初めて整髪料を買ったのは、おそらく中1の時だ。
年でいうと2004年。
UNOかGATSBYのヘアワックスを、マツキヨあたりで買ったはずだ。
当時はドラマ「ごくせん」などの影響もあり、不良ファッションが流行し、みんな髪を逆立てていた。
分かりやすく言えば、スーパーサイヤ人のようなヘアスタイルがはやりだった。
◇
髪の後ろの「襟足」と呼ばれる部分を伸ばすのが定番だった。
その伸ばした襟足を金や茶に染める者もいた。
私も憧れ、髪を逆立て、襟足を伸ばした。
襟足は直毛でスーっと伸びているのがかっこいいのに、私はクネクネのくせっ毛だったので、縮毛矯正をかけた。
同じ塾の女子から「縮毛矯正やったの?」と聞かれた私は、「ああ、まあね」などと淡白な返事をした。本当は気づいてもらって嬉しかったくせに。
ヘアセットには何分も時間をかけた。一度作り上げた髪型が気に入らなければ、また水で髪を流して、一からセットをやり直した。
◇
ある日、クラスメイトが見慣れぬワックスを持っていた。「アリミノ」というメーカーのものだった。
サロン専売品だというではないか。
整髪料にも「格」というものがもたらされるようになった。
その後は、「俺はナカノ」というやつもいれば、女性用のヴィダルサスーンのワックスを使うことで個性を出すやつもいた。
私自身もあれこれ試し、大して分かりもしないのに、「〇〇のクレイワックスがいい感じだな」などと通ぶったことを言ってみたりした。
あの頃は髪型というのは大きな個性であり、一日に機嫌を左右するものでさえあった。整髪料に詳しい雰囲気を醸し出し、ちょっとおしゃれな自分を演出してみたりした。
◇
時は巡り、私は34歳。おじさんである。
このところ、整髪料が面倒で仕方がない。
ヘアワックスを去年買った記憶はあるので、ギリギリ去年は整髪料でセットをしていたはずだ。しかし今年に入ってからは、数えるほどしか整髪料を使った記憶がない。
出かける前に寝ぐせだけ直し、「髪がおかしくない状態」であれば外に出てしまう。
かっこよさは追求しない。
心底、髪型というものがどうでもいい。
大体、ワックスというものはベタベタするし、頭をヘッドレストに置くのも躊躇する。整髪料とは、使うと肩がこるような疲労感を伴うものなのだ。
◇
もはや髪型に無頓着だから、ボサボサに伸びてから、床屋に行く。
美容室ではない。オッサンの理容師がやっている「床屋」。
「きょうはどのような髪型に?」
…………。
私は、言葉に詰まる。
別にやりたい髪型などない。前回どう言って切ってもらったのかも忘れた。
「前髪が邪魔なので、あげる感じで」とテキトーなオーダーをして理容師を困らせ、カットが終わるのを待つ。
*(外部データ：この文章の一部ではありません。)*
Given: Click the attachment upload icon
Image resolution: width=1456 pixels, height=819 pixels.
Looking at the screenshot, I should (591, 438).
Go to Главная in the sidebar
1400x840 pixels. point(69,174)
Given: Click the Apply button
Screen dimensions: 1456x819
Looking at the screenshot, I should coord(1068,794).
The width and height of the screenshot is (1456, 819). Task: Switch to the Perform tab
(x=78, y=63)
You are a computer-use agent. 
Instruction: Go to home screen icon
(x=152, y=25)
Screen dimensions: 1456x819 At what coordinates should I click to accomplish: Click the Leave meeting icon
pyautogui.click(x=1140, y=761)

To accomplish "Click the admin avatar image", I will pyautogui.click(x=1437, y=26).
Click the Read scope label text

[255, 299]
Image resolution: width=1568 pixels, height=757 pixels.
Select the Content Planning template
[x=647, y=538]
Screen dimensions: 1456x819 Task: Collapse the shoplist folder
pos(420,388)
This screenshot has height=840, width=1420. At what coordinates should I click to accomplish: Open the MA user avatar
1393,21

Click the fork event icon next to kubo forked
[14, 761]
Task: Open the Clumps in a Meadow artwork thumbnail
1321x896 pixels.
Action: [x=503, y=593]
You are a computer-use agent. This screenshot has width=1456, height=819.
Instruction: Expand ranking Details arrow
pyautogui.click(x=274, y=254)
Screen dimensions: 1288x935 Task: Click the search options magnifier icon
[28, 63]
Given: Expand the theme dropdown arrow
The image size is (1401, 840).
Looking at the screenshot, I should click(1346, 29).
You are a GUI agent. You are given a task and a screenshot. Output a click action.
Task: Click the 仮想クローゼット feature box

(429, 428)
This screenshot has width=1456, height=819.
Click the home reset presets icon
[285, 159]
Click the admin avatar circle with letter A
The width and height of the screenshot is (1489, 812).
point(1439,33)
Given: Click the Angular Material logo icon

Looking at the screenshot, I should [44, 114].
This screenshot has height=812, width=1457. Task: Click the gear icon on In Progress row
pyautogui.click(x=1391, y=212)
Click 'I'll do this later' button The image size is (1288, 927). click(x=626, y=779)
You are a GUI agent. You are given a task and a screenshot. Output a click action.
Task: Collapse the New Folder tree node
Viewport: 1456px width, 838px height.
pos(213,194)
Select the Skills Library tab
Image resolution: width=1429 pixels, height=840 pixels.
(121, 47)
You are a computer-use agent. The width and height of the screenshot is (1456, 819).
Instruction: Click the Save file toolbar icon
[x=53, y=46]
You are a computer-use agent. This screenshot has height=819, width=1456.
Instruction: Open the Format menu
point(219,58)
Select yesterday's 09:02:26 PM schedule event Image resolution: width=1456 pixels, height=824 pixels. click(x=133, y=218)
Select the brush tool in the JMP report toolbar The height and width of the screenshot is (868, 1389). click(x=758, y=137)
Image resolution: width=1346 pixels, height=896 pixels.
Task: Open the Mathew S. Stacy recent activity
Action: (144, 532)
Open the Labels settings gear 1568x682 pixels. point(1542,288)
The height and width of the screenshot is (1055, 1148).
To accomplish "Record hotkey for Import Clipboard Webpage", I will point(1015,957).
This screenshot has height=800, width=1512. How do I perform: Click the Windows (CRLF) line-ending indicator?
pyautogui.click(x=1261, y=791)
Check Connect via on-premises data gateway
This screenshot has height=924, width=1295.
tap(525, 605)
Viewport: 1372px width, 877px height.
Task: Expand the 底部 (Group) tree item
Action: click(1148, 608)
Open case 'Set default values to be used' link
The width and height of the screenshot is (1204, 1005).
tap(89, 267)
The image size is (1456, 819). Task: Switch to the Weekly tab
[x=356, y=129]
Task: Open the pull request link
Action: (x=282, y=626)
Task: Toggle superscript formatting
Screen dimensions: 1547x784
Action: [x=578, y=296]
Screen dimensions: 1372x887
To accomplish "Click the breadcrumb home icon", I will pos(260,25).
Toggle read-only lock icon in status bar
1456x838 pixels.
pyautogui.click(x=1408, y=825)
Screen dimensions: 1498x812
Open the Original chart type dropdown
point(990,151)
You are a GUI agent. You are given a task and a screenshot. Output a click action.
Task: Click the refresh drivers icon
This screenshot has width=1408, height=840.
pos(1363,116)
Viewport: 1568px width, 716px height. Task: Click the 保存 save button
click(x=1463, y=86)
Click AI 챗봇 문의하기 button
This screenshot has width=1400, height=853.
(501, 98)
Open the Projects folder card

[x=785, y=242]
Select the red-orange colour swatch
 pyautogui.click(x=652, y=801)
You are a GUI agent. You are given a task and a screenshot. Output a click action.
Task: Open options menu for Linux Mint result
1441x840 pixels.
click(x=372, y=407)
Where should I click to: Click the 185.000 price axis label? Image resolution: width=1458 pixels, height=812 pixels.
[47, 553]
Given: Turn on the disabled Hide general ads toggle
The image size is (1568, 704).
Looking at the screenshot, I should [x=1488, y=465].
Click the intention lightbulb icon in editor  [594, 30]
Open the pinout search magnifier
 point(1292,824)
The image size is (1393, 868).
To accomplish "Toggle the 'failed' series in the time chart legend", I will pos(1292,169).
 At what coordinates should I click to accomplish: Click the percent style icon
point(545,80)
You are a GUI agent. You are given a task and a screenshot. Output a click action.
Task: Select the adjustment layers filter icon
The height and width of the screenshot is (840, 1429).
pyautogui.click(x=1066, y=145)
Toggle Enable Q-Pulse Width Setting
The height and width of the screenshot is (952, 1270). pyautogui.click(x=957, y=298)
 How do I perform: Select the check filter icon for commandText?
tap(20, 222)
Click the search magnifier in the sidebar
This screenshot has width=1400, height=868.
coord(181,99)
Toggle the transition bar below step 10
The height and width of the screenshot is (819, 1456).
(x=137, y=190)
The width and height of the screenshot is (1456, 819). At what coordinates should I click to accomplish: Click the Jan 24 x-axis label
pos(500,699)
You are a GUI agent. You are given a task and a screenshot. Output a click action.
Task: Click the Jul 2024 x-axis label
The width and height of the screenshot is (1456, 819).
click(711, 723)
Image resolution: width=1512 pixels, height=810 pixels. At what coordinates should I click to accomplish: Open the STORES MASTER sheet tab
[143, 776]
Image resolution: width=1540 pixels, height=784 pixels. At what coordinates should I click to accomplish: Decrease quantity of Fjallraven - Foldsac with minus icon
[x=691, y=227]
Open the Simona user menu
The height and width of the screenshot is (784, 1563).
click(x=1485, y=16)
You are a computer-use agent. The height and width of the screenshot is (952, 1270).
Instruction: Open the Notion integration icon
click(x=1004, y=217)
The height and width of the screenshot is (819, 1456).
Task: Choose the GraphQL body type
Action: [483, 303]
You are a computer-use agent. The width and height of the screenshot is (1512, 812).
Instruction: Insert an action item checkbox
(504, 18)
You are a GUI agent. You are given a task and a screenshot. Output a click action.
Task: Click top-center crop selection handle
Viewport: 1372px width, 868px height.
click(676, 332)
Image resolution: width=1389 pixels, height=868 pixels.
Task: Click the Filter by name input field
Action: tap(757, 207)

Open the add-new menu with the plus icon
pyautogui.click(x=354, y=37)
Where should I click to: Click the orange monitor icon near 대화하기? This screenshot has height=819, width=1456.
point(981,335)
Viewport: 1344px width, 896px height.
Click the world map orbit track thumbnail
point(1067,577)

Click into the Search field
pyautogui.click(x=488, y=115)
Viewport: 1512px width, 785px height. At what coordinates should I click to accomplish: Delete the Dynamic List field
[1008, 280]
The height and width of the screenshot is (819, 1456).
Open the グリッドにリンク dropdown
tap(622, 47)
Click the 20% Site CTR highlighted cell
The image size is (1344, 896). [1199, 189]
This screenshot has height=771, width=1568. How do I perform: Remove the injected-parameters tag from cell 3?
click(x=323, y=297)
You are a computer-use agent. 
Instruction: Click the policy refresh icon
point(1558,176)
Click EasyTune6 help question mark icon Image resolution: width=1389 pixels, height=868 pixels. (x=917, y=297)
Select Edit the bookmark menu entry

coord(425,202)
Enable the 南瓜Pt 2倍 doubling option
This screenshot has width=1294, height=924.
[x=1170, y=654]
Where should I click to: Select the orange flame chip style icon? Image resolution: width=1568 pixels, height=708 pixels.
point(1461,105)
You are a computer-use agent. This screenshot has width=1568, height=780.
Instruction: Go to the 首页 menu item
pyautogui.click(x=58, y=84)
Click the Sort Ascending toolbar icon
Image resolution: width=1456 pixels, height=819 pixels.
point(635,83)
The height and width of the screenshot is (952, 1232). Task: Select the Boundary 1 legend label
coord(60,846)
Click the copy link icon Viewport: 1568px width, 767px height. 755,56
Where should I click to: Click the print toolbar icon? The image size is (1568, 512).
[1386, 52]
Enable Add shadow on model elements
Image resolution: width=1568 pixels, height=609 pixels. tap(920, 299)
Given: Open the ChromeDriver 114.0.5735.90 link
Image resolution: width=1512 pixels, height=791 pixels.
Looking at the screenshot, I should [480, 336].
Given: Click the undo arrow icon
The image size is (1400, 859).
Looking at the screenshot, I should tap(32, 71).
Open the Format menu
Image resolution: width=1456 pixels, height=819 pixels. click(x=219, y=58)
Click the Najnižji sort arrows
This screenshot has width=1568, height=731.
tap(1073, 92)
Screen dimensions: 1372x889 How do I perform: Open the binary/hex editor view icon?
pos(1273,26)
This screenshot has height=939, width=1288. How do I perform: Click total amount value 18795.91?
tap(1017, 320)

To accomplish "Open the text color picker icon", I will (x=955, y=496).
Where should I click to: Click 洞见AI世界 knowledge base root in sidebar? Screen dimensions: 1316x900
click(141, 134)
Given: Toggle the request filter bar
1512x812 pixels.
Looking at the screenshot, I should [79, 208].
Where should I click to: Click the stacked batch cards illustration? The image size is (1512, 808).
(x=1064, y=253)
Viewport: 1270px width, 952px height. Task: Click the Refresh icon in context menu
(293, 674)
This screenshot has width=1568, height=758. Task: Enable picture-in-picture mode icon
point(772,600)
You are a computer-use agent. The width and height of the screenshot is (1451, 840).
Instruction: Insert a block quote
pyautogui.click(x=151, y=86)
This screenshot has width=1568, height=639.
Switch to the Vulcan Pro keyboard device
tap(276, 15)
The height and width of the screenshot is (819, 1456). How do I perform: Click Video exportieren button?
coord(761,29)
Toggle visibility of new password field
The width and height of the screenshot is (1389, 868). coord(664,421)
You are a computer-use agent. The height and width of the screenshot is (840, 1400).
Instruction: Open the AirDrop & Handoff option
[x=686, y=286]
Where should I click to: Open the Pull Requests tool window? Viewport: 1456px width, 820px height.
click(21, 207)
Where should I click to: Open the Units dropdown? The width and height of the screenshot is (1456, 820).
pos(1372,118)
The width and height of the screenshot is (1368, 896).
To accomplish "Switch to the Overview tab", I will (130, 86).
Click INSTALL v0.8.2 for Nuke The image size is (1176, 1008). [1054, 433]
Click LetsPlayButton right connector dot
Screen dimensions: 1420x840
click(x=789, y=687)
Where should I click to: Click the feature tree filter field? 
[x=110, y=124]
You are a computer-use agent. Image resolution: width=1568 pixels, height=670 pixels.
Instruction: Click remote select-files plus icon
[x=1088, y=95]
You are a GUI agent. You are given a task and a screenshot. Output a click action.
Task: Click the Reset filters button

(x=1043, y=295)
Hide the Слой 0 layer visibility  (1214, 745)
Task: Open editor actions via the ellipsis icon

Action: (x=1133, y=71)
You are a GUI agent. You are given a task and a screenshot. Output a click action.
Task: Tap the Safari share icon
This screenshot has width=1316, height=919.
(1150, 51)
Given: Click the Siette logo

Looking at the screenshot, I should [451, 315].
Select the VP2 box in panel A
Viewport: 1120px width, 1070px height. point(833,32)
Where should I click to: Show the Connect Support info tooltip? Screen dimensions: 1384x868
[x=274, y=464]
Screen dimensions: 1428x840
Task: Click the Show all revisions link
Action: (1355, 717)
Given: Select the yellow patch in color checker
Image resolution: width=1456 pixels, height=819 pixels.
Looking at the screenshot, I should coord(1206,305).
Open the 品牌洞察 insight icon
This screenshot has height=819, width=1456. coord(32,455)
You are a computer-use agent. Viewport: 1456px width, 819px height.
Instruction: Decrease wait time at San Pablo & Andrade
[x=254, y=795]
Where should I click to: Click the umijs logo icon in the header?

三面鏡を持った理容師が「いかがですか」と後頭部の仕上がりの確認を求めてくるが、それもめんどくさい。
大して見もせず「あ~、いい感じです!」と言って、確認を終える。
◇
100人が見たら100人が「普通」あるいは「ダサい」と言うであろう、なんの変哲もない頭のおじさんが床屋から帰宅。
床屋でつけられたワックスをシャワーで洗い流す。「あー、さっぱりした」。やっぱり、もう整髪料は好かん。
ゴロゴロゴロゴロ。
整髪料をつけなければ、昼間っから布団でゴロゴロできる。
はー、快適快適。
「こうして若者はオッサン化していくものなのだな」と自分の容貌の衰えを一般化し、ぐうぐうと惰眠をむさぼるのであった。